A review of eight CarMax Inc. locations by safety advocates found more than one-in-four vehicles reviewed had unrepaired safety recalls, including some with air bag inflators linked to deadly malfunctions.
A total of 461 vehicles contained at least one outstanding safety recall that had not been repaired, 41 of which had recalls for which no repair was available, the review by safety advocates found. The study looked at the recall status of about 1,700 used autos listed for sale at eight CarMax dealerships in three US states.
Of those, 45 vehicles contained air bag inflators made by Takata Corp., the company behind the largest auto recall in history, that were subject to recall but had not yet been repaired.
The defects include fire risks and other hazards that have been linked to deaths and injuries, said Rosemary Shahan, president of Consumers for Auto Reliability and Safety Foundation, one of the groups that did the study. The Center for Auto Safety and the MASSPIRG Education Fund, an advocacy group, also were part of the research.
Selling used cars with unrepaired safety recalls, while not prohibited under federal law, is condemned by auto safety and consumer advocates who say it puts unsuspecting drivers at risk.
The practice has also drawn fire from Democrats in Congress who have tried to ban the practice. It’s illegal to sell new cars with safety recalls that have not been remedied.
Yet only franchised new-car dealers can complete recall repairs. Independent dealerships such as CarMax cannot.
CarMax said in a statement Thursday that each vehicle listing on its website includes a link to search for open recalls affecting that vehicle. Employees review vehicle recall information with customers and customers sign a form acknowledging they’ve received NHTSA recall information prior to signing sales paperwork, according to the company.

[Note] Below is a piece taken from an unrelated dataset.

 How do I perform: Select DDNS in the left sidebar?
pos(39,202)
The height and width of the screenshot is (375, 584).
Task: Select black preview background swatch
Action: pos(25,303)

“We are dedicated to making sure our customers know about open recalls prior to purchase,” CarMax chief operating officer Cliff Wood said in a statement.
Disclosing recall status to consumers is not good enough, said Jason Levine, executive director of the Center for Auto Safety. He cited a pickup truck listed by CarMax that the survey found with six unrepaired safety recalls presenting risks including engine fire and air bag failure. “This is the sort of situation that disclosure does not fix,” Levine said in a call with reporters.
Some officials have tried to crack down on the practice where they can.
More than 100 auto dealers operating in New York state settled with New York Attorney General Eric Schneiderman’s office in April after a probe found hundreds of used autos had been sold with unrepaired safety recalls to customers.
The dealers agreed to disclose open recalls to future customers and pay a $1,000 fine.